In Loudoun County, they did just the opposite: The board of supervisors voted unanimously to defend the team’s right to choose its own name.

It’s a business decision, they essentially said, not one for government to dictate.

The name of the region’s professional football team has become increasingly controversial. Some argue that Redskins is an offensive term for Native Americans, one with no place in the NFL. Others say the word just symbolizes a team with a long and storied history in the Washington region — and that the controversy has been whipped up by the media and politicians.

Chairman Scott York brought the issue forward in Loudoun at a meeting Wednesday night. The resolution didn’t touch on whether the name was offensive, but affirmed “their right as an organization to weigh customer input and take action in the best interest of the corporation with regard to their brand.”

“The Redskins are a Loudoun-based business, and this is an extremely business-friendly board,” said supervisor Ralph Buona.

The team’s headquarters and practice facility are in Loudoun County, and many of the coaches and players live in the county, including the face of the franchise, quarterback Robert Griffin III. The county also has a four-year, $2 million contract with the team to help promote Loudoun.

“This was about supporting a local business,” vice-chairman Shawn Williams said, and letting the business make its own decisions.

They weren’t officially weighing in on whether the name is offensive or not — although he and others said informally that they are sure, given the history of the team, that it was never intended to be. They were affirming, Williams said, “that we’re wholeheartedly in support of this organization.”

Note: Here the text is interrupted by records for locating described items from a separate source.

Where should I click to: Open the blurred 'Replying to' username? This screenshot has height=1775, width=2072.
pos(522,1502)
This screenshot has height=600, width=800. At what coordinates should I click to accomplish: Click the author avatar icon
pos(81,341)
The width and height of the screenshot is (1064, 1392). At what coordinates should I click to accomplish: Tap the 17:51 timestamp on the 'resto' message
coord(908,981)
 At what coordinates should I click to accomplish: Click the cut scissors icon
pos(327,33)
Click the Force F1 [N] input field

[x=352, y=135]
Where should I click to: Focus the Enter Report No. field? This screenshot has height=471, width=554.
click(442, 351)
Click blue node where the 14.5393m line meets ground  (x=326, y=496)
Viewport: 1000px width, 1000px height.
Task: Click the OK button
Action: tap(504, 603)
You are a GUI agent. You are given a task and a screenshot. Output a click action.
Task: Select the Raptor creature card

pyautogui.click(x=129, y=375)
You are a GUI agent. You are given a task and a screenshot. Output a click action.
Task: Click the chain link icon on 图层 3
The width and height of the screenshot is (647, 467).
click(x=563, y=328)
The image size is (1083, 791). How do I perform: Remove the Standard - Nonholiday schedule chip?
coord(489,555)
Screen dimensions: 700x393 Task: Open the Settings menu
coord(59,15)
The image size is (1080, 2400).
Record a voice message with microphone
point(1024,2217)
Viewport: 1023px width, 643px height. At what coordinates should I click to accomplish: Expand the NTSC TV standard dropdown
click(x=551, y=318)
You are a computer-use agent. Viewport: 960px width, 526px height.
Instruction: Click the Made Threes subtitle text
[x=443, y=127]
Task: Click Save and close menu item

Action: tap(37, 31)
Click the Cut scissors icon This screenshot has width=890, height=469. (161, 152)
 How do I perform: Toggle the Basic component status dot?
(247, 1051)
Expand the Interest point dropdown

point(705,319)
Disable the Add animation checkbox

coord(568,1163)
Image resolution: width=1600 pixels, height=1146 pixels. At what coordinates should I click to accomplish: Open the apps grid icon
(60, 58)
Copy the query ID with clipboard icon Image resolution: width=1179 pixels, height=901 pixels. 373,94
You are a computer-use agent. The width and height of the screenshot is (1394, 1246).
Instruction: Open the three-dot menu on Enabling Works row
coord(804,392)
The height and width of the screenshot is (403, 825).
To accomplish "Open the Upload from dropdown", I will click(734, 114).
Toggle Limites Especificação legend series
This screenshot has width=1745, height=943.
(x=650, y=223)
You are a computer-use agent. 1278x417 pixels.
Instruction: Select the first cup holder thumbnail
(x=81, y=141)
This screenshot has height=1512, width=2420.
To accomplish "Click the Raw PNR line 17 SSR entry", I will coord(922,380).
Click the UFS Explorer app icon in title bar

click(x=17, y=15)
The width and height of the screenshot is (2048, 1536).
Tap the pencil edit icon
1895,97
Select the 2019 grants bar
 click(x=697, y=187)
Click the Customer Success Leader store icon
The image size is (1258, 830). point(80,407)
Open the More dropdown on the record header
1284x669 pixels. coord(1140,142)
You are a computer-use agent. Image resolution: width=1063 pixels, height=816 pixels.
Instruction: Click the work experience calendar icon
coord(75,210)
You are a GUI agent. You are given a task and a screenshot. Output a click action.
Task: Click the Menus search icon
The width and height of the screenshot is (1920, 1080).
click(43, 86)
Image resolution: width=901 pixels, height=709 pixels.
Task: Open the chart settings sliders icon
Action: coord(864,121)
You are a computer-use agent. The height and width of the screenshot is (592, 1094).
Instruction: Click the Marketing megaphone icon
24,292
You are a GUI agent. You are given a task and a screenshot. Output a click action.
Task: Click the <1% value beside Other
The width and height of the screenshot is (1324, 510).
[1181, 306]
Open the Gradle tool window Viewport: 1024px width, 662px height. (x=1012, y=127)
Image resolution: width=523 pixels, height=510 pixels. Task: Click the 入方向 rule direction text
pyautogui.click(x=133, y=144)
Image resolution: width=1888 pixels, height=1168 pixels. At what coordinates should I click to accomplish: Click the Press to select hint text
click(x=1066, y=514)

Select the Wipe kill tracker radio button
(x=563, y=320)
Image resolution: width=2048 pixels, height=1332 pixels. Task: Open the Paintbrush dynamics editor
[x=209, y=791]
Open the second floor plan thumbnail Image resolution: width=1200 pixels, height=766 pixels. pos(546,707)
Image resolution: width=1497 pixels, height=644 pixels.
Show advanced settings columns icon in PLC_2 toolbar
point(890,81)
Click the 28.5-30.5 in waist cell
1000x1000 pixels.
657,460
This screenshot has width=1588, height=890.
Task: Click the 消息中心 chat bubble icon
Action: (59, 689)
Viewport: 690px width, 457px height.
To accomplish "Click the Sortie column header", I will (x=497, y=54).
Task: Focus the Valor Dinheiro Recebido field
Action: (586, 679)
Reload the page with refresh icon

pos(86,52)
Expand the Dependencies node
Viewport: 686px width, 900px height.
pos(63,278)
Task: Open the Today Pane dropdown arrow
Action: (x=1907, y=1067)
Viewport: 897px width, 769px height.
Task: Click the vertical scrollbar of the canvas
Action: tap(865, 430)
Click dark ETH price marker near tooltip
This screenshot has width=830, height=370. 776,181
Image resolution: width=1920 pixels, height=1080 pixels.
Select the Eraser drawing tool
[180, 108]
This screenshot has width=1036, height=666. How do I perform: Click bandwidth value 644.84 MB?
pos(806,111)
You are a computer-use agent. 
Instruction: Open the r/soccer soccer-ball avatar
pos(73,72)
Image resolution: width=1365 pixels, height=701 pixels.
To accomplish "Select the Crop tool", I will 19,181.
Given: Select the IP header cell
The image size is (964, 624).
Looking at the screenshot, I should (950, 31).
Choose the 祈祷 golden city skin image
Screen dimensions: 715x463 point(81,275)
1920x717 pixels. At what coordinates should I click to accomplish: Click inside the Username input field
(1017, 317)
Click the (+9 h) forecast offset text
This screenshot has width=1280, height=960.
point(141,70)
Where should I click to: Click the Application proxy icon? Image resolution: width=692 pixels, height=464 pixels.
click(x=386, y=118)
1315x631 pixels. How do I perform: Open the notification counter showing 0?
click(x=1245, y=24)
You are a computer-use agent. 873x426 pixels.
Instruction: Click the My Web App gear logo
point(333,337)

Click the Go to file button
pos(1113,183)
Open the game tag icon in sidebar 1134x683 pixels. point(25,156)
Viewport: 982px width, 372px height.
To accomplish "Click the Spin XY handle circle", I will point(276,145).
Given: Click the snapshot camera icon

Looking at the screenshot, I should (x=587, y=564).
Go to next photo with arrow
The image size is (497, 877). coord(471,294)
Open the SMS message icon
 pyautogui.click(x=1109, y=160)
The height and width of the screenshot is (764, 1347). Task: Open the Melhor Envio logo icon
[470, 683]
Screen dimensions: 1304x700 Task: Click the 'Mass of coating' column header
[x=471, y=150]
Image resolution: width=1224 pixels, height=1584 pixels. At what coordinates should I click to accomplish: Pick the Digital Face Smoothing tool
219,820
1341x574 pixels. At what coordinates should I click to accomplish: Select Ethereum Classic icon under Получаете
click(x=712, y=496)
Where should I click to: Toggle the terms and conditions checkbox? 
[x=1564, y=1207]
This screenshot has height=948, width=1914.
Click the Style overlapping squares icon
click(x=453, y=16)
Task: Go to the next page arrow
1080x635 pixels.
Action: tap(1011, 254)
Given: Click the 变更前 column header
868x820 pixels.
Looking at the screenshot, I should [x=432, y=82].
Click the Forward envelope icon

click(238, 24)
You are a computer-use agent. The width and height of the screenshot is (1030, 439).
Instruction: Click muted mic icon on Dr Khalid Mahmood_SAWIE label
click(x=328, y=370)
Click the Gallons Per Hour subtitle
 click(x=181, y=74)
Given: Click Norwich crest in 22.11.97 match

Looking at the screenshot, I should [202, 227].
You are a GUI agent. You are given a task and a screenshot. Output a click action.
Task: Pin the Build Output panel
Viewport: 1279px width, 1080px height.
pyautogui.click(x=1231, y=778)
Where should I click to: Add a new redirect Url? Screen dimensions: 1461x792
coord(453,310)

Earlier this week, the D.C. City Council passed a vote urging the team to change its “racist and derogatory” name.

On Thursday night, hundreds of people protested at the Redskins-Vikings game in Minneapolis, with one telling The Post the name “conveys the murdered scalps of indigenous people — men, women and children.”

Redskins’s spokesman Tony Wyllie did not immediately return a message requesting comment on the vote. The team’s owner, Dan Snyder, has defended the name and its long tradition, saying it was meant to honor Native Americans. He has vowed not to change it.